Hahahhahahahahahahhaha... let's see what Google can say on the topic in the next 15 seconds... Key White House allies are dramatically shifting their attempts to defend health care legislation, abandoning claims that it will reduce costs and the deficit and instead stressing a promise to "improve it." -- Politico, 8/9/2010. (I'm sure I could find more coverage in the event that you don't think Politico's worth the paper it's printed on.)

Comment Re:WSJ is owned by NewsCorp now, right? (Score 1) 231

they were the ones beating the "FDR is a Commie" drum when he created Social Security, etc.

FDR was a Commie, though. We only see Social Security seven or eight decades after the fact, but the FDR administration completely overhauled the nation's economy, especially the agricultural sector, placing enormous swaths under extensive government control, with explicit production targets and price targets. The administration actively disbelieved in competition and a free market, and thought it could restore the nation to prosperity by paying people to fallow their land and by burning crops. By "disbelieved in a free market", I don't mean that they had a bunch of Regulators out there keeping Rich and Powerful People from doing Bad Things. I mean that they kept the Rich and Powerful People in business because they were rich and powerful friends of the FDR administration, and they did a lot to help them.

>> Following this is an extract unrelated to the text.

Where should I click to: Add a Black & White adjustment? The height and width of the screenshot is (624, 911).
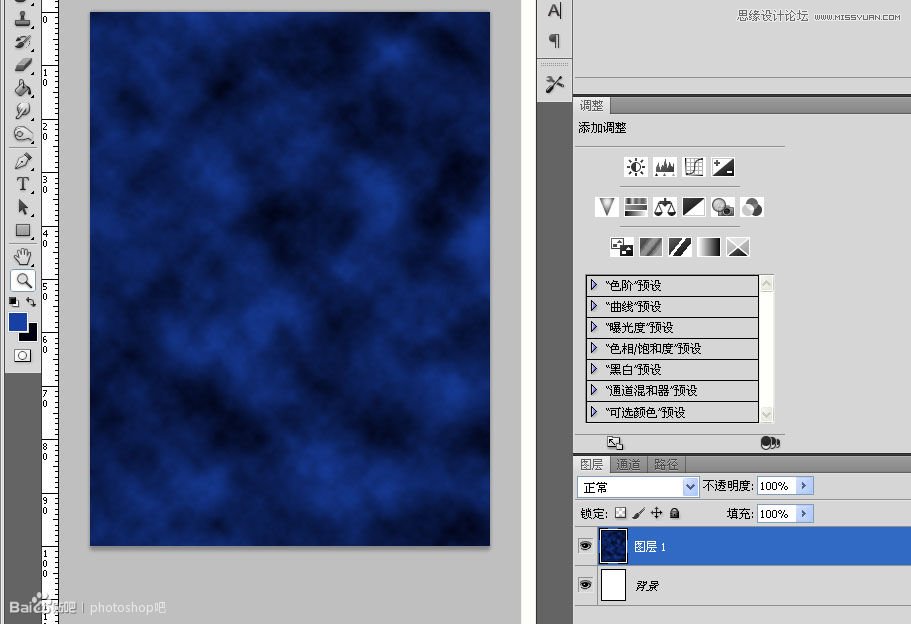pyautogui.click(x=694, y=206)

The FDR administration's interventions are a primary reason that the Great Depression was so Great. Fortunately, most of them were disassembled after World War II, resulting in an impressive game of catch-up as the nation returned to economic growth and prosperity (and unfortunately convincing some people that war is an economic catalyst instead of an exercise in spending valuable effort blowing stuff up, including some of the most economically valuable stuff out there, human lives).

Anyway. If you hate Big Agriculture, factory farms, and crop monocultures, then you should despise FDR, who erected the system which brought them upon us.

As for the rest, Social Security was the icing on the cake. It's an out-and-out wealth transfer in a way that the other programs, but at least it's an honest wealth transfer -- a generational wealth transfer, and future generations are likely to be richer. It makes a ton of economic sense as a transfer program (by tying your retirement pay to actually working it avoids the worst negative incentives of transfer programs, among other things). You just need to make sure the demographics and economic growth work out relative to the benefits -- easily doable. From an economic standpoint, it's wildly superior to the current health-care reform effort, which... let's just say it hasn't been a wild success at delivering its headline promise of cheaper health care for all.

Comment Re:Overblown (Score 4, Insightful) 396

And yet it's an obvious case for cheap political rhetoric, "What do you mean that's never going to happen? You're sitting there making plans for it right now!" I don't think you should underestimate the explosive power of contingency plans. For example in a supply chain you might have a contingency plan in case your business partners, vendor or distribution network turn shit but nobody's going to like that you have a plan to stab them in the back. And there's always those who willingly or unintentionally confuse planning in case of failure with planning for failure.

TL;DR: Some things you should just keep your mouth shut about, even if makes sense.